Your message dated Sun, 31 Oct 2010 14:20:07 +0100 with message-id <20101031132007.GE2577@debian.org> and subject line Re: Bug#601878: xserver-xorg-core: no access control by default has caused the Debian Bug report #601878, regarding xserver-xorg-core: no access control by default to be marked as done. This means that you claim that the problem has been dealt with. If this is not the case it is now your responsibility to reopen the Bug report if necessary, and/or fix the problem forthwith. (NB: If you are a system administrator and have no idea what this message is talking about, this may indicate a serious mail system misconfiguration somewhere. Please contact owner@bugs.debian.org immediately.) -- 601878: http://bugs.debian.org/cgi-bin/bugreport.cgi?bug=601878 Debian Bug Tracking System Contact owner@bugs.debian.org with problems
--- Begin Message ---
- To: Debian Bug Tracking System <submit@bugs.debian.org>
- Subject: xserver-xorg-core: no access control by default
- From: Josselin Mouette <joss@debian.org>
- Date: Sat, 30 Oct 2010 16:43:15 +0200
- Message-id: <[🔎] 20101030144315.GA14218@saya.malsain.org>
Package: xserver-xorg-core Version: 2:1.7.7-7 Severity: important As discussed with KiBi, there is a fairly important security issue with the X server in squeeze.
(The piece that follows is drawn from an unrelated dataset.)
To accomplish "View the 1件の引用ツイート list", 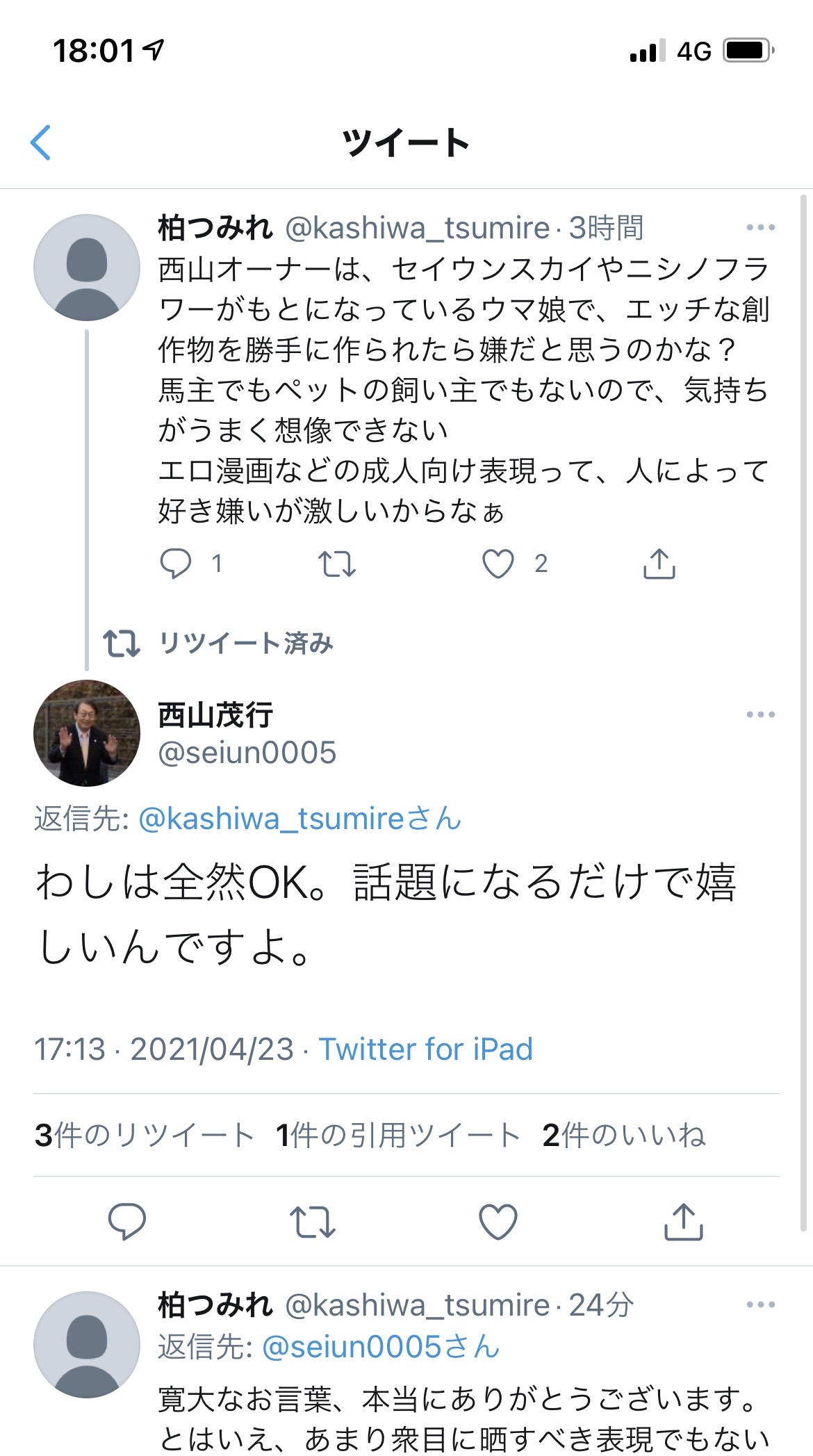I will [x=397, y=1136].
Start a X or Xephyr server, with no -auth argument. It will accept all clients without a question. With -auth blahblah, as gdm does, it will, as expected, accept only authenticated connections. The version in lenny behaves as expected and just refuses all connections unless passed -ac. -- .''`. Josselin Mouette : :' : `. `' “If you behave this way because you are blackmailed by someone, `- […] I will see what I can do for you.” -- Jörg Schilling
--- End Message ---
--- Begin Message ---
- To: Josselin Mouette <joss@debian.org>, 601878-done@bugs.debian.org
- Subject: Re: Bug#601878: xserver-xorg-core: no access control by default
- From: Cyril Brulebois <kibi@debian.org>
- Date: Sun, 31 Oct 2010 14:20:07 +0100
- Message-id: <20101031132007.GE2577@debian.org>
- In-reply-to: <[🔎] 20101030144315.GA14218@saya.malsain.org>
- References: <[🔎] 20101030144315.GA14218@saya.malsain.org>
Hi, Josselin Mouette <joss@debian.org> (30/10/2010): > As discussed with KiBi, there is a fairly important security issue > with the X server in squeeze. thanks for the reminder, yeah. > Start a X or Xephyr server, with no -auth argument. It will accept > all clients without a question. With -auth blahblah, as gdm does, it > will, as expected, accept only authenticated connections. that's the expe^Wdocumented behaviour: - no parameter = everyone from localhost is trusted. - with -auth /does/not/exist = same behaviour. - with -auth ~/.Xauthority (for example) = limits to those rules. - with -ac = disable ACL entirely, everyone is welcome, including from the network. Quoting from Xserver(1) [from 1.9 but that didn't change from 1.7 IIRC]: Each time the server is about to accept the first connection after a reset (or when the server is starting), it reads this file. If this file contains any authorization records, the local host is not automat‐ ically allowed access to the server, and only clients which send one of the authorization records contained in the file in the connection setup information will be allowed access. See the Xau manual page for a description of the binary format of this file. See xauth(1) for main‐ tenance of this file, and distribution of its contents to remote hosts. Closing as not a bug (even though anyone is welcome to talk with upstream). Mraw, KiBi.Attachment: signature.asc
Description: Digital signature
--- End Message ---